### [Text extract]
════════════════
Running ActiveMQ Replicated LevelDB on VirtualBox

I have wanted to spend some more time recently playing with Replicated LevelDB in ActiveMQ. Not wanting to hit a cloud environment such as EC2, I set up 3 VirtualBox nodes on my workstation running Fedora. The host system needs to be fairly beefy – you need at least a dedicated CPU core per image + RAM. The setup itself was relatively straightforward except for a couple of gotchas. I didn’t use Docker or similar simply because I haven’t played with it; as a rule I try not to introduce too many new pieces into a setup, otherwise it runs into a yak shaving exercise. What follows is an outline of how I got it running, and some of the things I bumped my head against.

My approach was to get the software set up on a single disk image, and then replicate that over to another couple of VMs, tweaking to get the clustering working correctly. Turns out, that works pretty well. When creating VirtualBox images, set the Network Adapter1 as a Bridged Adapter to your ethernet port, with Promiscuous Mode set to “Allow All” .
════════════════
### [What to do]
a) According to the ActiveMQ text, how should Network Adapter1 be configured when creating the VirtualBox images?
b) Carry on the ActiveMQ text from its last sentence.

### [Information provided]
════════════════
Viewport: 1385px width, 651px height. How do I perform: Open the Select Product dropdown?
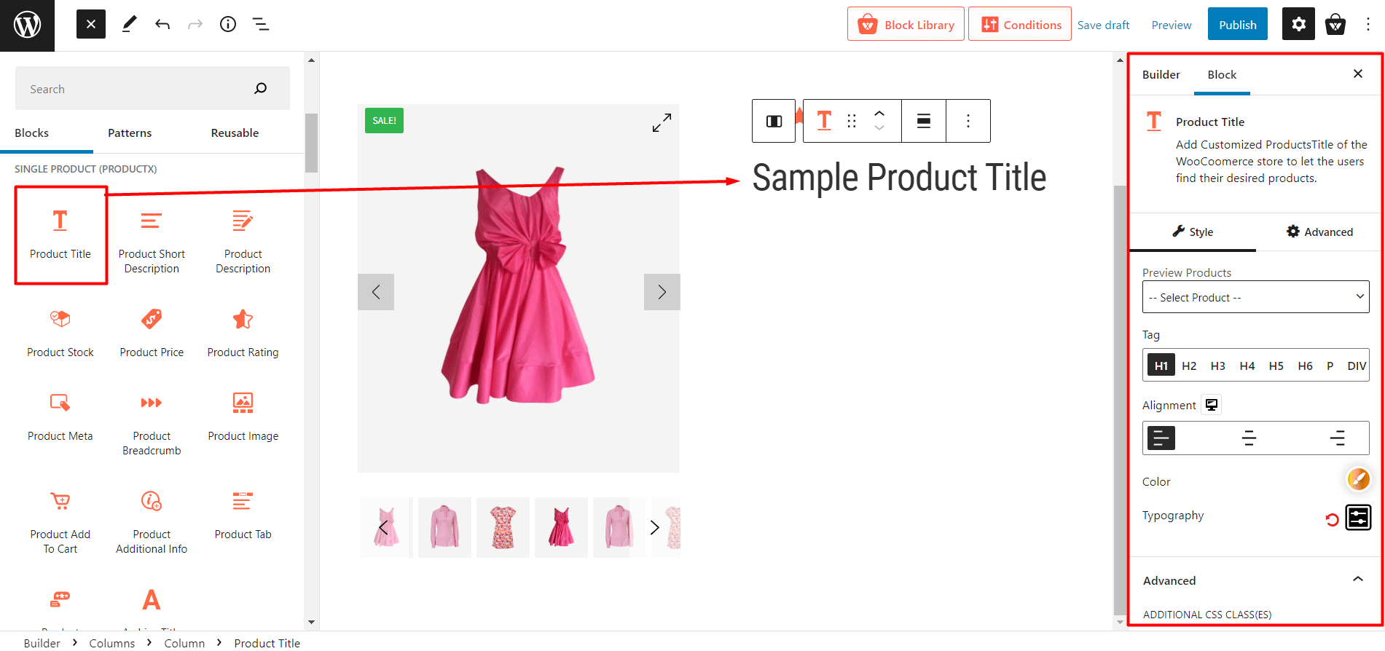pos(1255,296)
════════════════
### [In response]
a) As a Bridged Adapter to the ethernet port, with Promiscuous Mode set to "Allow All".

b)
VirtualBox network adapter settings
VirtualBox network adapter settings

As a starting point, I downloaded Zookeeper 3.4.6 and ActiveMQ 5.10, and unzipped them into /opt, and created symlinks as /opt/zk and /opt/activemq respectively.

If you follow the setup instructions from the ActiveMQ site, the first thing you’ll see that what’s not covered is the Zookeeper (ZK) setup. Thankfully, the ZK website itself has a good breakdown of how to do this in the Clustered (Multi-Server) Setup section of the Administrator’s guide. The standard config file I used was /opt/zk/conf/zk.conf, configured with the following:

tickTime=2000
dataDir=/var/zk/data
clientPort=2181
initLimit=5
syncLimit=2

You have to create the /var/zk/data directory yourself. This is where ZK keeps its logs, as well as a file called myid, which contains a number that defines which node in the cluster this particular machine is.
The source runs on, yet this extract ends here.